When we see or hear the term “God’s chosen people,” the Israelites come to mind. In the Old Testament, the people of Israel were given that name after God chose Abraham to be the forefather of what became the nation of Israel. The chosen people of the Old Testament were subject to various and numerous laws and rules.
In the New Testament, with the coming of Christ, the Gentiles were adopted through the Holy Spirit to be part of God’s chosen people. (Romans 8:14-17; Galatians 4:4-7, NIV) In Jesus’s Sermon on the Mount, Jesus began reinterpreting the Old Testament’s laws and rules. As Paul later wrote in Galatians 3:23-25, before the coming of faith in Christ, “we were held in custody under the law, locked up until the faith that was to come would be revealed. So the law was our guardian until Christ came that we might be justified by faith. Now that this faith has come, we are no longer under a guardian.”

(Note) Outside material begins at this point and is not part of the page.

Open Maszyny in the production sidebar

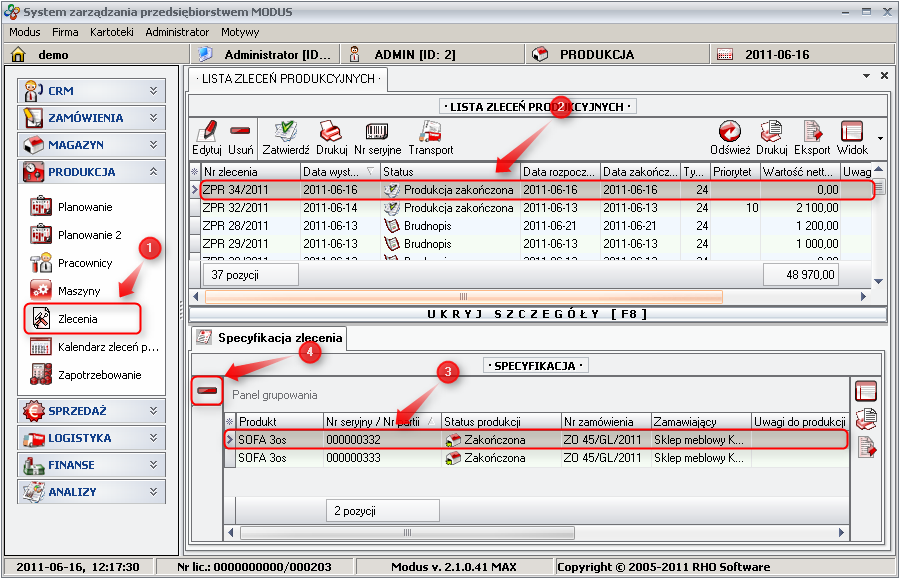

Though we Christians periodically try to cobble together laws and rules as strict as those we find in the Old Testament, we are plainly told in Galatians 5:1: “It is for freedom that Christ has set us free. Stand firm, then, and do not let yourselves be burdened again by a yoke of slavery.” This doesn’t mean that anything goes, but it does mean that we are no longer bound–and should not be bound–by rules that go beyond human capacity for obedience.
We also find that the language addressing God’s chosen people in the New Testament is different from that in the Old Testament. For example, in Colossians 3:12-14, we read: “[A]s God’s chosen, holy and dearly loved, clothe yourselves with compassion, kindness, humility, gentleness and patience. Bear with each other and forgive one another if any of you has a grievance against someone. Forgive as the Lord forgave you. And over all these virtues put on love, which binds them all together in perfect unity.”
That’s the language of freedom.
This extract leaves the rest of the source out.